YOUR GOAL:
In the forum thread on the HSS1332 in heavy wet snow, what reason does Marlow give for the blower having no traction? Answer in one to three sentences.

QUOTED TEXT:

# My HSS1332 today



## tonysak (Dec 24, 2013)

Heavy wet snow here just north of Boston. I couldn't push this blower forward half the time. Snow would pile in front of the auger but not go in. Snow was clogging in the neck. The treads had no traction what so ever
. I definitely see a difference in the tracks from the HS to the hss. What should have been a quick run of 2" snow was a real ..... I just left it outside and will shovel by hand later. I've always considered the hydro track pro. That thing is so heavy I doubt the slipping would have happened, I'd switch if I could talk to someone who owns it.


----------



## Marlow (Dec 17, 2016)

tonysak said:


> I couldn't push this blower forward half the time. Snow would pile in front of the auger but not go in.


Broken shear pin. And the reason why there was no traction is because with the broken shear pin it was acting like a plow and not a snowblower.. The tracks are great, they're not your problem here.

Go outside and have somebody engage the auger for you while you get a front on view(or if you have nobody to do that, little trick is to slip your glove over the lever to keep it engaged). Most likely only one side is spinning. Or, the shear pin could be gone in the impeller as well. Either way, no big deal very simple to replace. Once you get it going, set the drive speed all the way up and you'll have no issues with the wet heavy stuff.


----------



## tabora (Mar 1, 2017)

Hopefully, the shear pin is the answer for you, Tonysak. I had 6" of the same stuff here in southern Maine and the HSS1332 just ate it up. Had only two clogs, and both times just turning into some deeper snow for a couple of seconds cleared it.


----------



## AriensPro1128 (Nov 9, 2014)

Ten inches of the stuff in NH. You expect too much from a snowblower. I have a commercial 28" Ariens and it did exactly the same thing. The snow is balling up in front since it is so wet. It is more like wet sugar than sifted sugar that flows. I did my fair share of shoveling as a youth before snowblowers became popular in the mid 60s. Start shoveling it and then see if you appreciate the Honda.


----------



## RIT333 (Feb 6, 2014)

tonysak said:


> Heavy wet snow here just north of Boston. I couldn't push this blower forward half the time. Snow would pile in front of the auger but not go in. Snow was clogging in the neck. The treads had no traction what so ever
> . I definitely see a difference in the tracks from the HS to the hss. It was an absolute cluster f. What should have been a quick run of 2" snow was a real **** show. I just left it outside and will shovel by hand later. I've always considered the hydro track pro. That thing is so heavy I doubt the slipping would have happened, I'd switch if I could talk to someone who owns it.


PM me a price, and I'll risk taking a chance on it.


----------



## dadnjesse (Nov 24, 2015)

My HSS1332 went through the slush and a lot of water at the bottom of my drive today no problem didn't throw it 50 feet but still moved it, no clogging.

DATA RECORDS:
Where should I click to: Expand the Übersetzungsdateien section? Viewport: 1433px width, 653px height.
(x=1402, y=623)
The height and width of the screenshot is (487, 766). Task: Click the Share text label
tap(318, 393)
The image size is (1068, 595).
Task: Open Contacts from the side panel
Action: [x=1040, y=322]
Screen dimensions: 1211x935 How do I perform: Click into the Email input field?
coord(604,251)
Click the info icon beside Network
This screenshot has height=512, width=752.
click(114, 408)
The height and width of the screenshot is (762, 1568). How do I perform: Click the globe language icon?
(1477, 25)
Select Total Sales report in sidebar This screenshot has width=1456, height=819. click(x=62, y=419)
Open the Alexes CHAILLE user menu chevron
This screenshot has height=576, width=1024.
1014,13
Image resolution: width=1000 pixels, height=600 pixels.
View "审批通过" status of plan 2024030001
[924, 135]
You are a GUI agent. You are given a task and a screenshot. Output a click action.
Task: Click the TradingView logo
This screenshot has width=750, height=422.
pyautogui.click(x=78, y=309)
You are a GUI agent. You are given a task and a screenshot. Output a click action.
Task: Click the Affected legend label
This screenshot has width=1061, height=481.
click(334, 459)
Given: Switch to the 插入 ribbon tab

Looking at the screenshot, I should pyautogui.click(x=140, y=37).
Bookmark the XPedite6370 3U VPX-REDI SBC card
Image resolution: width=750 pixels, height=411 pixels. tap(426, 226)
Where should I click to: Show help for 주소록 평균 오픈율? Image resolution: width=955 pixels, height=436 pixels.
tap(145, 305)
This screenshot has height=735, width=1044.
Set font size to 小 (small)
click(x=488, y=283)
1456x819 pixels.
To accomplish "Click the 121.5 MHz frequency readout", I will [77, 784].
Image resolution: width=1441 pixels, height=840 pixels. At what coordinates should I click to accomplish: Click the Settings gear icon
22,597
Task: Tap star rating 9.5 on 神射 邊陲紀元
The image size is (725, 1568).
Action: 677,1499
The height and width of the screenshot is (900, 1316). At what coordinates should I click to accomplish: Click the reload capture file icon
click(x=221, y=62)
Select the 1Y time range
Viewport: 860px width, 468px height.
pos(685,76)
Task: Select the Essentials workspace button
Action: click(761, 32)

RESULT OF THIS EXERCISE:
Marlow says a broken shear pin made the machine act like a plow instead of a snowblower, and that caused the loss of traction. The tracks were not the problem.